RECORDS SUPPLIED Block Start
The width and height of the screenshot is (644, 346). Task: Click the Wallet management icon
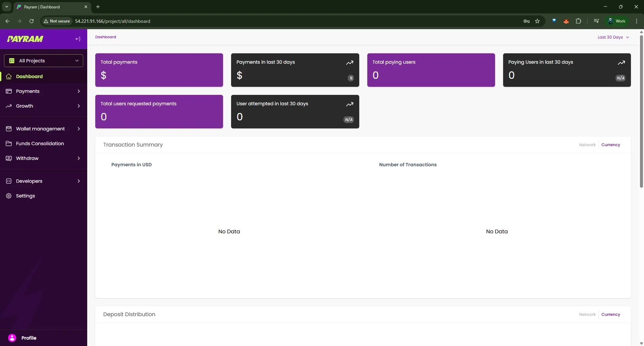(9, 129)
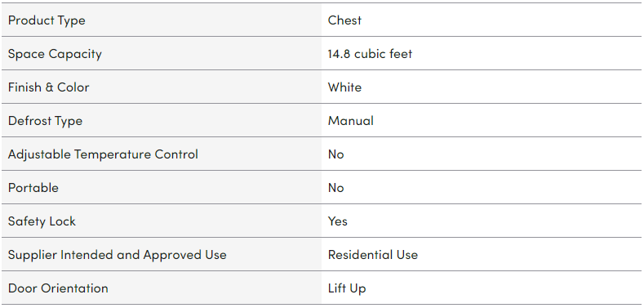
Task: Select the White color value
Action: click(x=344, y=87)
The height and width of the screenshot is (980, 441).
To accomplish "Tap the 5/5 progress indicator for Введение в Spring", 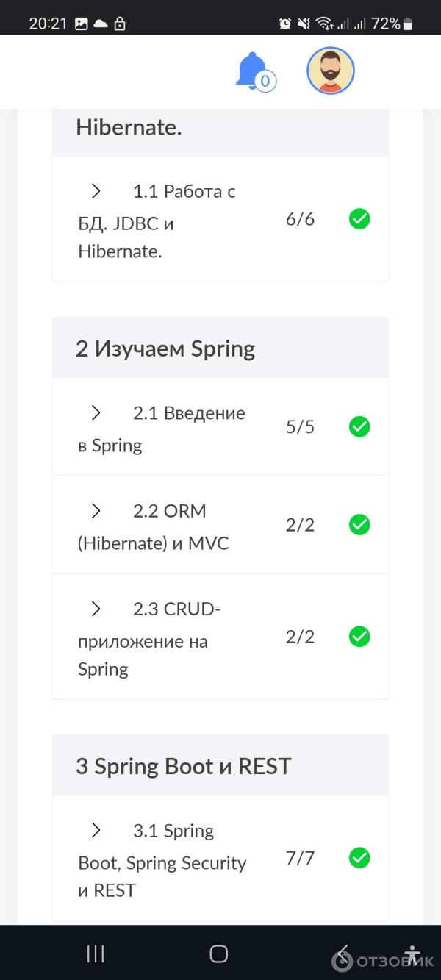I will [x=300, y=427].
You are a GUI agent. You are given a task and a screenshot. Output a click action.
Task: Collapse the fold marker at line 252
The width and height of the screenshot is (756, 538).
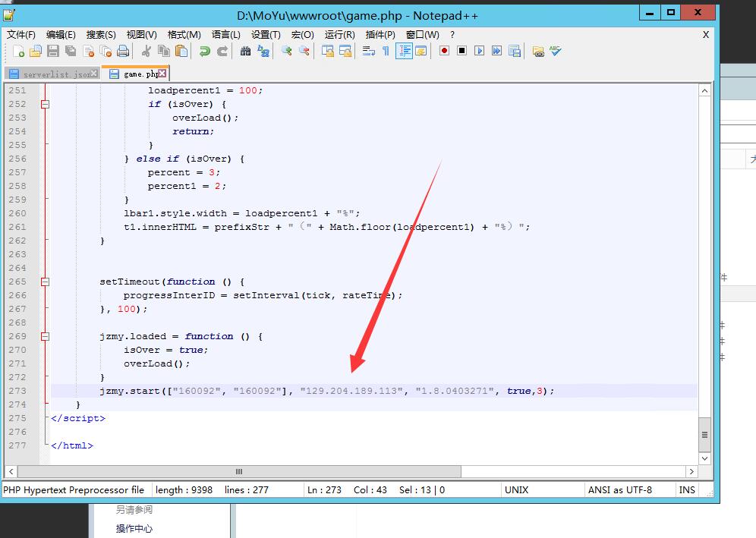coord(45,104)
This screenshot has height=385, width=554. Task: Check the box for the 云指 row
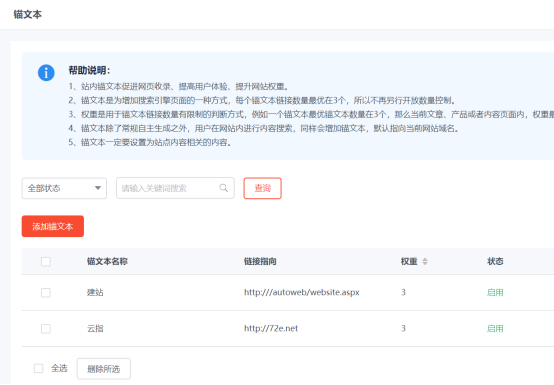coord(46,328)
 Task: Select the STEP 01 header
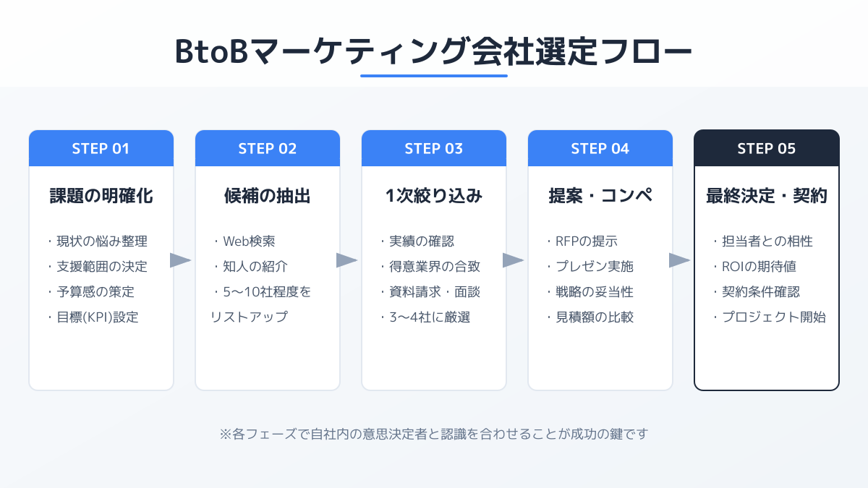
RECORDS SUPPLIED Block End
• [ASSIGNMENT]
All lines from the one containing "The width and height of the screenshot is (756, 538)." to the last line of the records above, both included, need to be repeated word for word; omit the pictures.

• [RESPONSE]
The width and height of the screenshot is (756, 538).
coord(45,104)
This screenshot has height=385, width=554. Task: Check the box for the 云指 row
coord(46,328)
 Task: Select the STEP 01 header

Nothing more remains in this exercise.